WORK ORDER:
Look below for the line containing "Given: Add a new tab with plus button". Write out that line and the rest through the last one, exactly as they appear, but without pictures.

[Pixel coordinate grounding data]
- - - - -

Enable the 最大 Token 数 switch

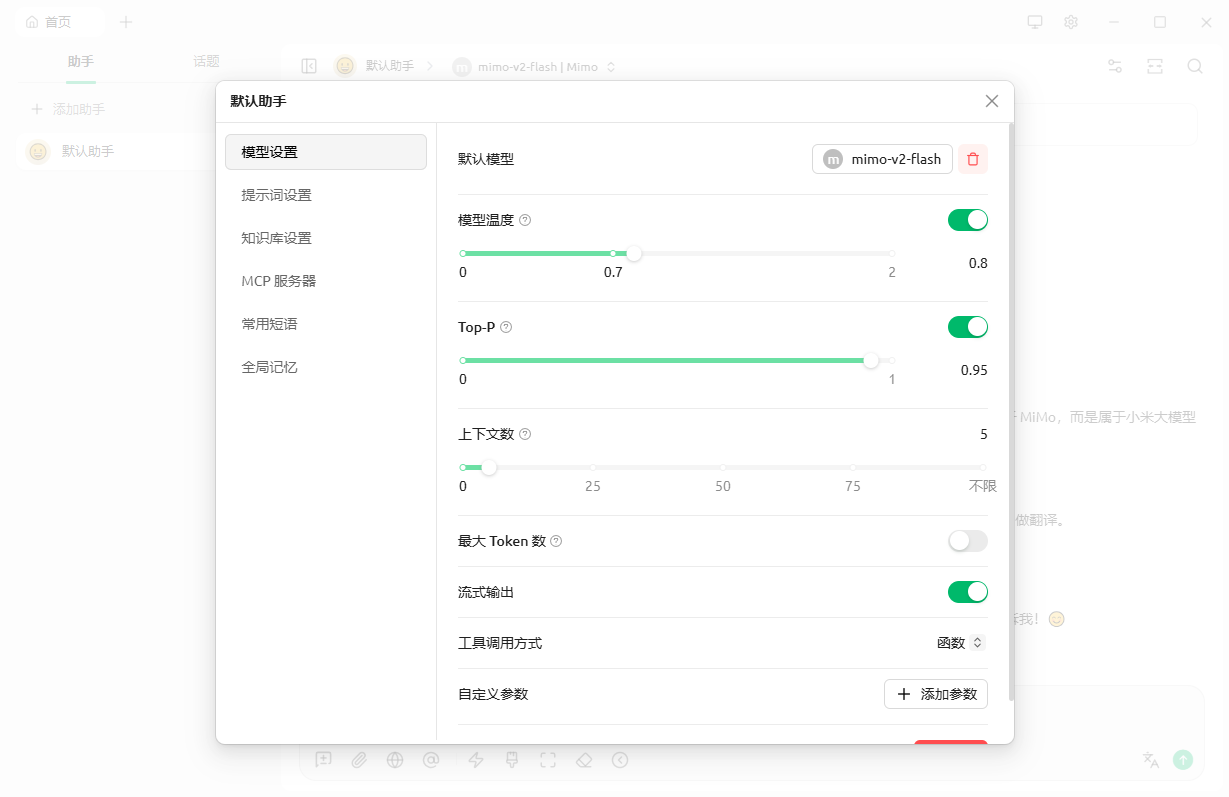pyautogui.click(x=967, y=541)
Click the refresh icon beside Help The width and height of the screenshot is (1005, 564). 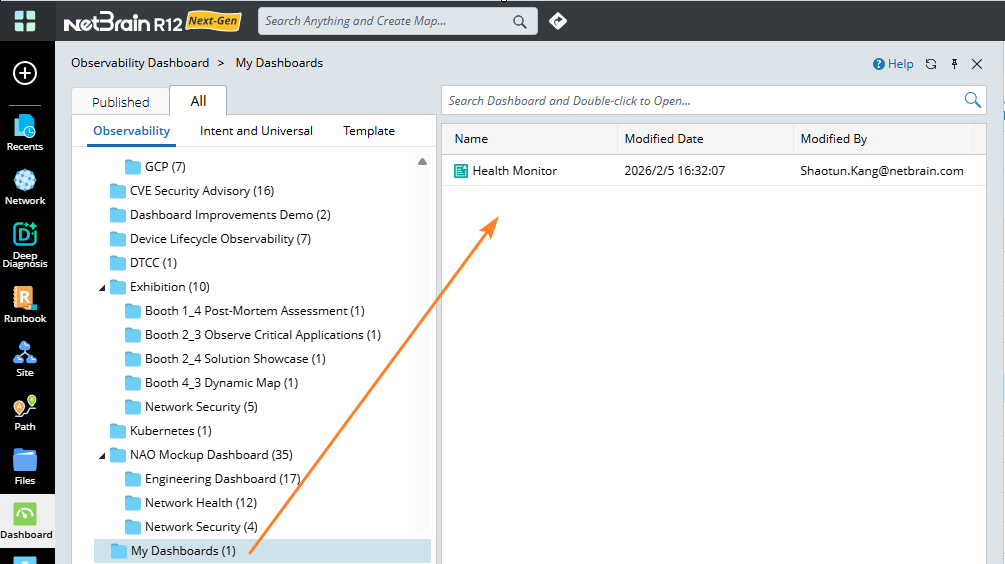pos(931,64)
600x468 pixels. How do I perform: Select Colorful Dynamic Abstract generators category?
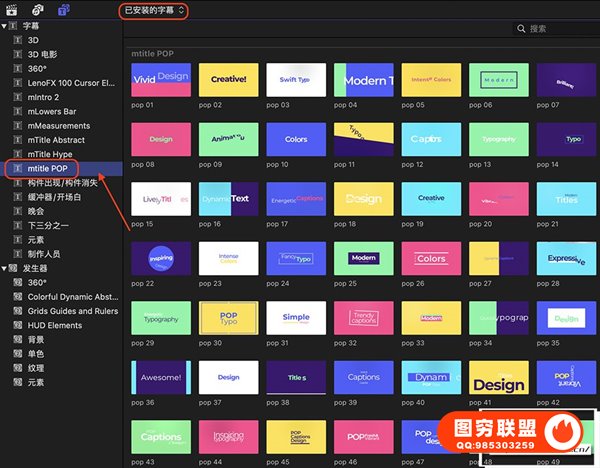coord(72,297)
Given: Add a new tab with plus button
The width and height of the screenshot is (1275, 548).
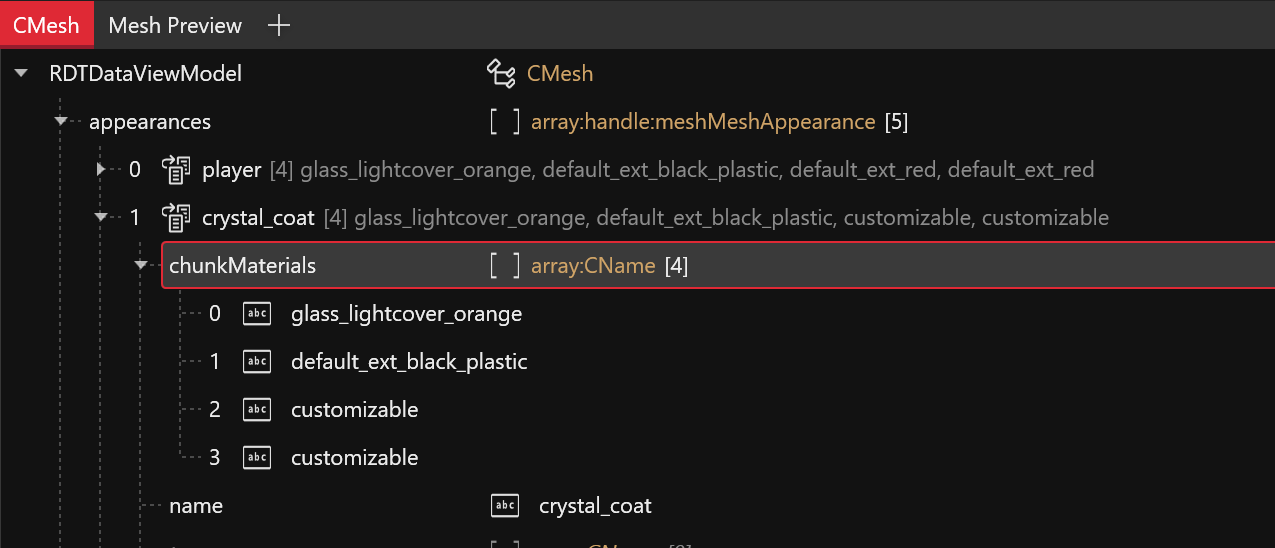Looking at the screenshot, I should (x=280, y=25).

- - - - -

ANSWER:
Given: Add a new tab with plus button
The width and height of the screenshot is (1275, 548).
Looking at the screenshot, I should (x=280, y=25).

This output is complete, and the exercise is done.